If you find yourself bristling at the idea that you have to blend your memoir with related statistics and topical information or distill it down with others’ life stories, first consider whether you want to share your story with tons of people or just a few. If you only want your family to have copies of your life story as a keepsake or holiday gift, you might do well to self-publish. Ditto if you’re an entrepreneur with a smaller following who wants to use the advice/memoir hybrid as a lead magnet or a cross-sale on their website.

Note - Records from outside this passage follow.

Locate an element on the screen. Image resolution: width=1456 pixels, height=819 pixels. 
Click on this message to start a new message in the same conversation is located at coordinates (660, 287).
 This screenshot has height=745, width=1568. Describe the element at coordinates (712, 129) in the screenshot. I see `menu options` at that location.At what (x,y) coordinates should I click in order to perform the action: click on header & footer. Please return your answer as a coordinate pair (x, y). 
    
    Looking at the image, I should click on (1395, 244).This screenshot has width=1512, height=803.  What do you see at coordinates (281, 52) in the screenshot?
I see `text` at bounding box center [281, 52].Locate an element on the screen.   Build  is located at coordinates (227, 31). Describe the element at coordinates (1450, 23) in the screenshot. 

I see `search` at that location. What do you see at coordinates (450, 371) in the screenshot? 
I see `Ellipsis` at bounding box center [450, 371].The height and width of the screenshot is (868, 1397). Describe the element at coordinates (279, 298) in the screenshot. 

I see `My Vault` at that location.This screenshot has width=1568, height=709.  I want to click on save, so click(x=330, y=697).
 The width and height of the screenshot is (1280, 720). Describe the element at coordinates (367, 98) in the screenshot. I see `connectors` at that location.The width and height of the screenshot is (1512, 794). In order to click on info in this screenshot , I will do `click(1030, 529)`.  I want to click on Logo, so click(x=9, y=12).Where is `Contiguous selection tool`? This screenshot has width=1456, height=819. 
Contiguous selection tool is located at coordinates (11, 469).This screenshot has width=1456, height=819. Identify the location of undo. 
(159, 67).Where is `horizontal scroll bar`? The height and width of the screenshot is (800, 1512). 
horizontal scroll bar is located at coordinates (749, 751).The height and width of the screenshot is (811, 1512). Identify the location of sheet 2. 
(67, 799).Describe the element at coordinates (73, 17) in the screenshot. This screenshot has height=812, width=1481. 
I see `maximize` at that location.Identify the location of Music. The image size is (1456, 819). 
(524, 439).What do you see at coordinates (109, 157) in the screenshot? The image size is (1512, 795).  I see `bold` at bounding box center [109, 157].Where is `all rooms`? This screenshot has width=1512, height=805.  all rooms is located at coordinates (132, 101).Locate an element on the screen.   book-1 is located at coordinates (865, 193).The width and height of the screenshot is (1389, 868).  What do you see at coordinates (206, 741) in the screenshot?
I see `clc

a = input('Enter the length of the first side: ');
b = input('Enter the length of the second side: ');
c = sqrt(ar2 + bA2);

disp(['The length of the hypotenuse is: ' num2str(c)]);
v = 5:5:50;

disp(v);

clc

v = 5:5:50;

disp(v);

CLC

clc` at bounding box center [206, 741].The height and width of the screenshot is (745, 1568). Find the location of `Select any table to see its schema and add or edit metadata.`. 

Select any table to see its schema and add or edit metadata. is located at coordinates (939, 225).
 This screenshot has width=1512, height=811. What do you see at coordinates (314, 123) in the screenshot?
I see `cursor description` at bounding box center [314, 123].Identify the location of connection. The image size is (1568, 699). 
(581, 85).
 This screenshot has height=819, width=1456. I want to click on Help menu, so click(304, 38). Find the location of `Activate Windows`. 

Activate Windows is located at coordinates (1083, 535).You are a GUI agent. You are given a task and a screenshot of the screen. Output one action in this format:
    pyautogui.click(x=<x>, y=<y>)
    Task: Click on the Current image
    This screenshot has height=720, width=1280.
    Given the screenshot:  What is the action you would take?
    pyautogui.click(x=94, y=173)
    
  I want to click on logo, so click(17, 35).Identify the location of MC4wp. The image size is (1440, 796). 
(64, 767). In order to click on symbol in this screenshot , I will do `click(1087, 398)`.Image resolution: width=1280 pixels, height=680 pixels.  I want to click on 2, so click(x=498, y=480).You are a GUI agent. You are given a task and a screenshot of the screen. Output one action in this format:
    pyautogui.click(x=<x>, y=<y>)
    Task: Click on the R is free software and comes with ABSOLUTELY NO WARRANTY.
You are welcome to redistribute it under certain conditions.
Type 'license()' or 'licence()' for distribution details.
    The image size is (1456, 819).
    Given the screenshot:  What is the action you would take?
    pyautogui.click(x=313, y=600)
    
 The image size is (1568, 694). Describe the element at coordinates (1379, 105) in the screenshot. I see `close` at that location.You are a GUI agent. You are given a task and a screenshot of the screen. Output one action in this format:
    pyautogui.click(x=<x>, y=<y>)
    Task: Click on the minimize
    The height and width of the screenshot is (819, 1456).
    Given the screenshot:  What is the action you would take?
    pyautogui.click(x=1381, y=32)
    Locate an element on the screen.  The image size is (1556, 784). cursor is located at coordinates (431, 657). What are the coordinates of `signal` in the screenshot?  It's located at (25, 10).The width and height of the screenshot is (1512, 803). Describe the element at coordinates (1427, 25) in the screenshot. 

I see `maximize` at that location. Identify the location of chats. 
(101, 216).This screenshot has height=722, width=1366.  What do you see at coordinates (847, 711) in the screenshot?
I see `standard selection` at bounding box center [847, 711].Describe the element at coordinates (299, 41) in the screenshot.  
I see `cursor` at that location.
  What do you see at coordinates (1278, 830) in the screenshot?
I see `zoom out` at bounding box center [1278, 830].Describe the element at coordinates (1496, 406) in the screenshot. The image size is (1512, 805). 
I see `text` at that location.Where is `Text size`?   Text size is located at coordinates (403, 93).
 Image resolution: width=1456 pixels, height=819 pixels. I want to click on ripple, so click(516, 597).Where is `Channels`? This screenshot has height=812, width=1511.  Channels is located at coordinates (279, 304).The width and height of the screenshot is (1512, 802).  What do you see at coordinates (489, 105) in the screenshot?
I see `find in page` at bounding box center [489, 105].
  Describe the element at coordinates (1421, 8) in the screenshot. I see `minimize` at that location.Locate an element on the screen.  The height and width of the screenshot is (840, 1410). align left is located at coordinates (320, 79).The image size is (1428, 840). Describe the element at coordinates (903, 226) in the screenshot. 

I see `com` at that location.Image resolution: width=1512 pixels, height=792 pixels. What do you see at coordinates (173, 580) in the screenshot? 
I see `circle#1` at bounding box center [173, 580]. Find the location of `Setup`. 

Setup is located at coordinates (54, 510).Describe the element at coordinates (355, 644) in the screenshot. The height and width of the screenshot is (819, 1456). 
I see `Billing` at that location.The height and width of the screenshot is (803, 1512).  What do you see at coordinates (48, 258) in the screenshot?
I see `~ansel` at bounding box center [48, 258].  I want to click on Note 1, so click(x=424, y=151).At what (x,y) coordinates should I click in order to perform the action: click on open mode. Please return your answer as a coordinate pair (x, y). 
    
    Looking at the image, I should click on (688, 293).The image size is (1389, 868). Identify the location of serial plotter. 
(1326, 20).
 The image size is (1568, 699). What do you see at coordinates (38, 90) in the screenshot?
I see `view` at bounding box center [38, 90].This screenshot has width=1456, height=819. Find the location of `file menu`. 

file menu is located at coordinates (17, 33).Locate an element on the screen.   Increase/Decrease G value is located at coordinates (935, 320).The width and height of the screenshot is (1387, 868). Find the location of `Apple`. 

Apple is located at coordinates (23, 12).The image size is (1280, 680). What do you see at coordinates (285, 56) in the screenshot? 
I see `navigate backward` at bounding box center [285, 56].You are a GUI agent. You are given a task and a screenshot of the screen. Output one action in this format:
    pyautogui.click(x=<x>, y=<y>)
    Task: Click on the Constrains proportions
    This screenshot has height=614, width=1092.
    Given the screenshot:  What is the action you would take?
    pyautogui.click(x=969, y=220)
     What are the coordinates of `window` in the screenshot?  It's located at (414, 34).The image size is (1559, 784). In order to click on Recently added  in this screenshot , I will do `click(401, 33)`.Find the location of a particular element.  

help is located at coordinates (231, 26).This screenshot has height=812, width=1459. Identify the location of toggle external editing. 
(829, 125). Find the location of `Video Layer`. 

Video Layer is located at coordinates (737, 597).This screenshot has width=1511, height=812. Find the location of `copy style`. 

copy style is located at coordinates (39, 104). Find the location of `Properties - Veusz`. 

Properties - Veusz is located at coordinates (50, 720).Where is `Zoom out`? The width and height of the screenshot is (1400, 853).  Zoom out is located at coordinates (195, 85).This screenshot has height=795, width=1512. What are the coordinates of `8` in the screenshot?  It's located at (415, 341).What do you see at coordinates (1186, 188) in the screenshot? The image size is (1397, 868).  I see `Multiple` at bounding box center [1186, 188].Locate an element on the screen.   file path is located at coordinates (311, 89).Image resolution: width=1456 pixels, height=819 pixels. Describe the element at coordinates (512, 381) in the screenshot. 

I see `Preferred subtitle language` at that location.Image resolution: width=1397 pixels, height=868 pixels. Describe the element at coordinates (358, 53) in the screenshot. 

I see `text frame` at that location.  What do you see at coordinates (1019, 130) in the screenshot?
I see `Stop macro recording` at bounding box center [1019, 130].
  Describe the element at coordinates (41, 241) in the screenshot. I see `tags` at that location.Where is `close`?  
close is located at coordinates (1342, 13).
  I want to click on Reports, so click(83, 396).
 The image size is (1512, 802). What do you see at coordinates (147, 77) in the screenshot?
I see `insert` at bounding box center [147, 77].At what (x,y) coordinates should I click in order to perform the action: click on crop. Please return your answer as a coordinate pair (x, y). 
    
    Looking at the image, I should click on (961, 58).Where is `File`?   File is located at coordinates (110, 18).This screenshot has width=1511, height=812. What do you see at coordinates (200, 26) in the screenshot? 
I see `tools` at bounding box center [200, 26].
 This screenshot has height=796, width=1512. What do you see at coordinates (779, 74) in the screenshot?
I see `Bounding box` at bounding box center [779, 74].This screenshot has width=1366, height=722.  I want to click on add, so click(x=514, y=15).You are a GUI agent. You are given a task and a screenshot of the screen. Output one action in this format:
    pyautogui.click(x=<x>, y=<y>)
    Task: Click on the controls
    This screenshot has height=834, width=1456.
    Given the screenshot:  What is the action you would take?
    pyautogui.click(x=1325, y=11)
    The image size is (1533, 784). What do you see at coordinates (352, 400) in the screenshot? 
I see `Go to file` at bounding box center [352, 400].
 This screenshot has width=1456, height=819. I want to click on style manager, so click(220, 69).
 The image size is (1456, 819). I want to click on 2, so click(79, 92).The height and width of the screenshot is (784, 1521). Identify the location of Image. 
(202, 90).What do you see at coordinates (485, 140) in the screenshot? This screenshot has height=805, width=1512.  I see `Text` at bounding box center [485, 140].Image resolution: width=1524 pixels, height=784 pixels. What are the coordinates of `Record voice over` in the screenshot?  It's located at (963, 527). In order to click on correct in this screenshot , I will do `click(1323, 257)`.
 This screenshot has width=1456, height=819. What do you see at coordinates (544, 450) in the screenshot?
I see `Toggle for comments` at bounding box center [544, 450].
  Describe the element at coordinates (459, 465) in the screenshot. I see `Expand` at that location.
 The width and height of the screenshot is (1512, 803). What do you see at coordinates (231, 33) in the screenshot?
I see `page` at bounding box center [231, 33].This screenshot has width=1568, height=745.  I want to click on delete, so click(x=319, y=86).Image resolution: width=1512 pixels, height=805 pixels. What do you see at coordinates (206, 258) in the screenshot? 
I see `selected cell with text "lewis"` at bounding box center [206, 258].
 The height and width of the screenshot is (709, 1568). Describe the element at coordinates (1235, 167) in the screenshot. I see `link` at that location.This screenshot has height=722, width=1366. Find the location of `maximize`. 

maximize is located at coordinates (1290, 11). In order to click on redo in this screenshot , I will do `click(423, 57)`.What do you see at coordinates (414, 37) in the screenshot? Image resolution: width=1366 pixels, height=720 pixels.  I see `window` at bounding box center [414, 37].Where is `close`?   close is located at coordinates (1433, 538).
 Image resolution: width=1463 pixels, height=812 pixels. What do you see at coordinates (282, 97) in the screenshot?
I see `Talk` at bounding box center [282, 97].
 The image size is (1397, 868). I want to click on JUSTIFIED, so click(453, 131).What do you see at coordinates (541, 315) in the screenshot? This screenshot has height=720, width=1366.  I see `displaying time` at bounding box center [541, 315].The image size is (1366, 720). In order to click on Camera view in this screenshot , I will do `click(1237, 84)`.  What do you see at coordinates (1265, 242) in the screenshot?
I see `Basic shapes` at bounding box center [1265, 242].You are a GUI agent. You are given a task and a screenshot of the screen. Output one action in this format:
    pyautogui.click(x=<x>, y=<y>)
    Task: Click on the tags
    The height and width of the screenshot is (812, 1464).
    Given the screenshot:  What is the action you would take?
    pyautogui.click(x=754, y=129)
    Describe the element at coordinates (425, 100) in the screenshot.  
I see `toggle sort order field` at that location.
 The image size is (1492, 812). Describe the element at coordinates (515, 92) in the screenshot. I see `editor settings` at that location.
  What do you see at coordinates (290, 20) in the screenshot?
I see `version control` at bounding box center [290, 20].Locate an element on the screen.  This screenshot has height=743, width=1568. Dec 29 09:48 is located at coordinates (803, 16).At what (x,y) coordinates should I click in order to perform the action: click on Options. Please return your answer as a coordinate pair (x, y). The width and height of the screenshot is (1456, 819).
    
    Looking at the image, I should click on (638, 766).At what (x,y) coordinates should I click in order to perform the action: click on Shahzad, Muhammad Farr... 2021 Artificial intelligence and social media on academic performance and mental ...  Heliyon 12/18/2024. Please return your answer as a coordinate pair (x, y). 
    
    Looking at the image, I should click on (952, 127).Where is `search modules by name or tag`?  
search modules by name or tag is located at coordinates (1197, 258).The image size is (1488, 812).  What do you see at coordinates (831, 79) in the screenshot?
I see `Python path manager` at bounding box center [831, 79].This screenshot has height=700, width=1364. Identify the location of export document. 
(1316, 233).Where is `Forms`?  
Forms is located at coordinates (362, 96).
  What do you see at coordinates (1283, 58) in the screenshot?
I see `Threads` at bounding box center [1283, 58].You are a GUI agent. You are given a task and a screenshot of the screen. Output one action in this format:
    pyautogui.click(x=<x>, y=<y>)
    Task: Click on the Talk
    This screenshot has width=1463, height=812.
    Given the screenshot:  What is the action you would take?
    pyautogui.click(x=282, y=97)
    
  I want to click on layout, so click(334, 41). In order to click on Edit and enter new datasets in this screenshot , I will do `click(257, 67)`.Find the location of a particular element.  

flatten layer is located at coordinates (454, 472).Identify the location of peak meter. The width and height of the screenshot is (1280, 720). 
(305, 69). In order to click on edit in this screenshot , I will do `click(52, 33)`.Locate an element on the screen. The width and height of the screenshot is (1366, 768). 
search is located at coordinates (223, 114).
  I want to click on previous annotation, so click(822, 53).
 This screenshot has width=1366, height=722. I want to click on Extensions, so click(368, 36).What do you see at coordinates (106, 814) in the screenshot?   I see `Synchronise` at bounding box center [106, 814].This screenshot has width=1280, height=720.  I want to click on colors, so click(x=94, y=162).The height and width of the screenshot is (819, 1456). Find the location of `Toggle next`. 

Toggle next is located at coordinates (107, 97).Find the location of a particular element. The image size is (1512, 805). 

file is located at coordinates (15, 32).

If you are someone with a major platform, on or offline, or a unique story to tell, trade publishing is still your best route. If you want to trade-publish more than anything but aren’t at the level of having a major platform yet, think about the ways that you can beef up your existing one. (By platform, I mean your social clout, whether that be newsletter subscribers, TikTok followers, or a regular and esteemed workshop you teach in your area.) Can you start pitching companion articles to online publications in your area of interest (e.g., AARP Magazine for that caregiving story)? If you post regularly to Instagram, can you develop the sort of following that would label you an influencer?

It’s a lot to take in, but even by considering all of this stuff that happens “outside” your book, you’re getting ahead of the curve.

All stories are important, and the key, as you draft and query a memoir, is to recall that publishing gatekeepers are not commenting on the importance of your story when they’re accepting or rejecting you but rather on the marketability of said story. Just like Uncle Al getting stuck in the TSA line at Thanksgiving is a funny family story but not something that should necessarily be made into a Tom Hanks movie the way, say, a pilot expertly crash-landing a plane should be, not every memoir may snag an agent’s attention.

Keep plugging away, determine your strategic plan of attack, and trust that the people who need to read your story will find you.